## Supplied text
⟨

Logistic regression¶

The problems we had with the perceptron were:

only converged for linearly separable problems
stopped places that did not look like they would generalise well

We need an algorithm that takes a more balanced approach:

finds a "middle ground" decision boundary
can make decisions even when the data is not separable

Logistic regression¶

for binary classification for positive ($y=1$) vs negative ($y=0$) class
for a probability $p$ to belong to the positive class, the odds ratio is given by $$ r=\frac{p}{1-p}$$
if $r > 1$ we are more likely to be in the positive class
if $r < 1$ we are more likely to be in the negative class
to make it more symmetric we consider the log of $r$
use a linear model for $z=log(r)$: $$ z= \omega_0 + \sum_j x_j w_j = w_0 + (x_1,...,x_D)\cdot (\omega_1,...,\omega_D) $$

If we set $x_0 = 1$ we can write this as

$$ z= \sum\limits_{j=0}^{n_f} x_j w_j = (x_0, x_1,...,x_D)\cdot (\omega_0, \omega_1,...,\omega_D) $$

We can invert to obtain probability as a function of $z$ $$ p = \frac{1}{1+e^{-z}}\equiv \phi(z) $$

logistic regression optimisation¶

the typicall loss function optimised for logistic regression is

$$J= - \sum_i y^{(i)} \log \left(\phi(z^{(i)}\right) +(1-y^{(i)})\log\left(1-\phi(z^{(i)}\right)$$

only one of the log terms is activated per training data point
- if $y^{(i)}=0$ the loss has a term $\log(1-\phi(z^{(i)}))$
  - the contribution to the loss is small if $z^{(i)}$ is negative (assigned correctly)
  - the contribution to the loss is large if $z^{(i)}$ is positive (assigned incorrectly)
- if $y^{(i)}=1$ the loss has a term $\log(\phi(z^{(i)}))$
  - the contribution to the loss is large if $z^{(i)}$ is negative (assigned incorrectly)
  - the contribution to the loss is large if $z^{(i)}$ is positive (assigned correctly)

Gradient descent¶

To optimize the parameters $w$ in the logistic regression fit to the log of the probability we calculate the gradient of the loss function $J$ and go in opposite direction.

$$ w_{j} \rightarrow w_j -\eta \frac{\partial J}{\partial w_j} $$

$\eta$ is the learning rate, it sets the speed at which the parameters are adapted.

It has to be set empirically.

Finding a suitable $\eta$ is not always easy.

A too small learning rate leads to slow convergence.

Too large learning rate might spoil convergence altogether!

⟩

## Exercises
1) Translate into French this sentence from the logistic regression notes: "Finding a suitable $\eta$ is not always easy."
2) Carry the logistic regression notes forward from their last sentence.

## Information
⟨

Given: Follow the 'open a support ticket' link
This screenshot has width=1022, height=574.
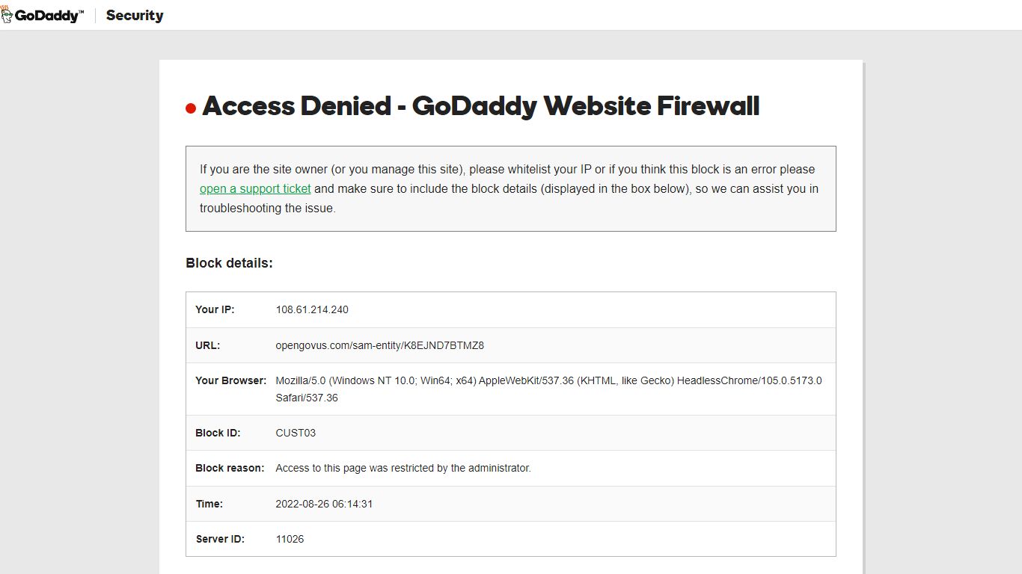Looking at the screenshot, I should [255, 189].
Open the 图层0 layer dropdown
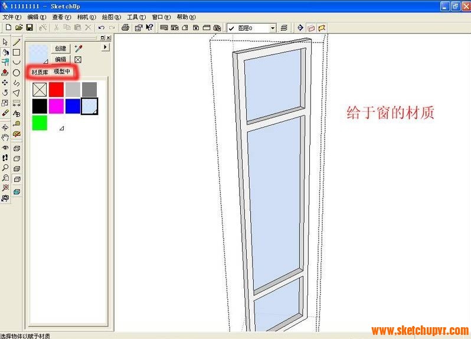The image size is (471, 339). (273, 28)
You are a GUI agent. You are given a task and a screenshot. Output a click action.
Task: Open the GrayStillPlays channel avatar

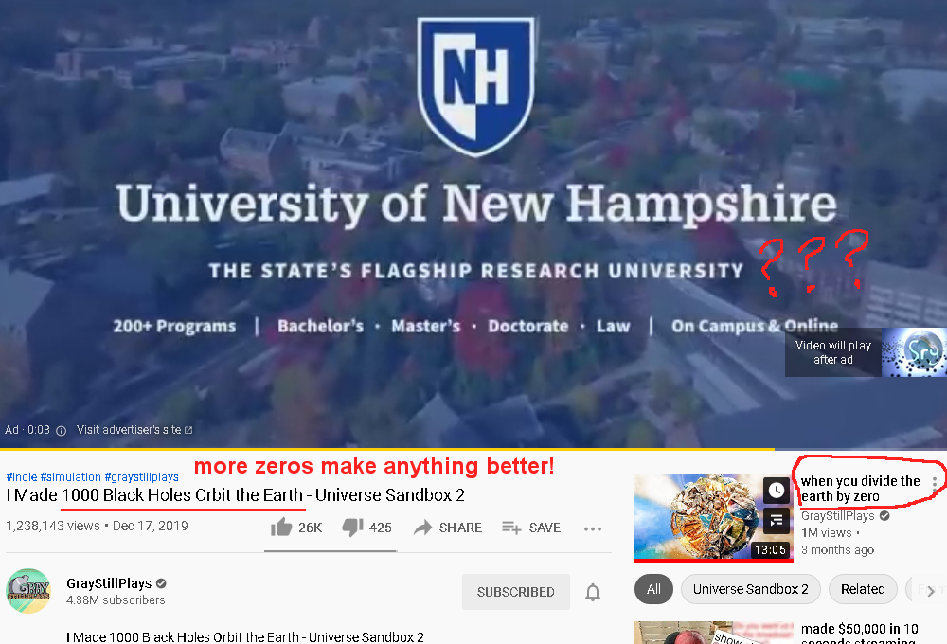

⟩

## Expected outputs
1) Trouver un $\eta$ approprié n'est pas toujours facile.

2)
Gradient descent for logistic regression¶

$$ \frac{\partial \phi(z)}{\partial z} = - \frac{1}{(1 + e^{-z})^2} (-e^{-z}) = \phi(z) \frac{e^{-z}}{1 + e^{-z}} = \phi(z) (1-\phi(z)) $$

$$ \frac{\partial \phi}{\partial w_j} = \frac{\partial \phi(z)}{\partial z} \frac{\partial z}{\partial w_j} = \phi(z) (1-\phi(z)) x_j$$

$$ \begin{eqnarray} \frac{\partial J}{\partial w_j} &=& - \sum_i y_i \frac{1}{\phi(z_i)}\frac{\partial \phi}{\partial w_j} - (1-y_i)\frac{1}{1-\phi(z_i)}\frac{\partial \phi}{\partial w_j} \\ &=& - \sum_i y_i (1-\phi(z_i))x_j^{(i)} - (1-y_i)\phi(z_i)x_j^{(i)} \\ & = & - \sum_i (y_i - \phi(z_i)) x_j^{(i)} \end{eqnarray} $$

where $i$ runs over all data sample, $1\leq i \leq n_d$ and $j$ runs from 0 to $n_f$.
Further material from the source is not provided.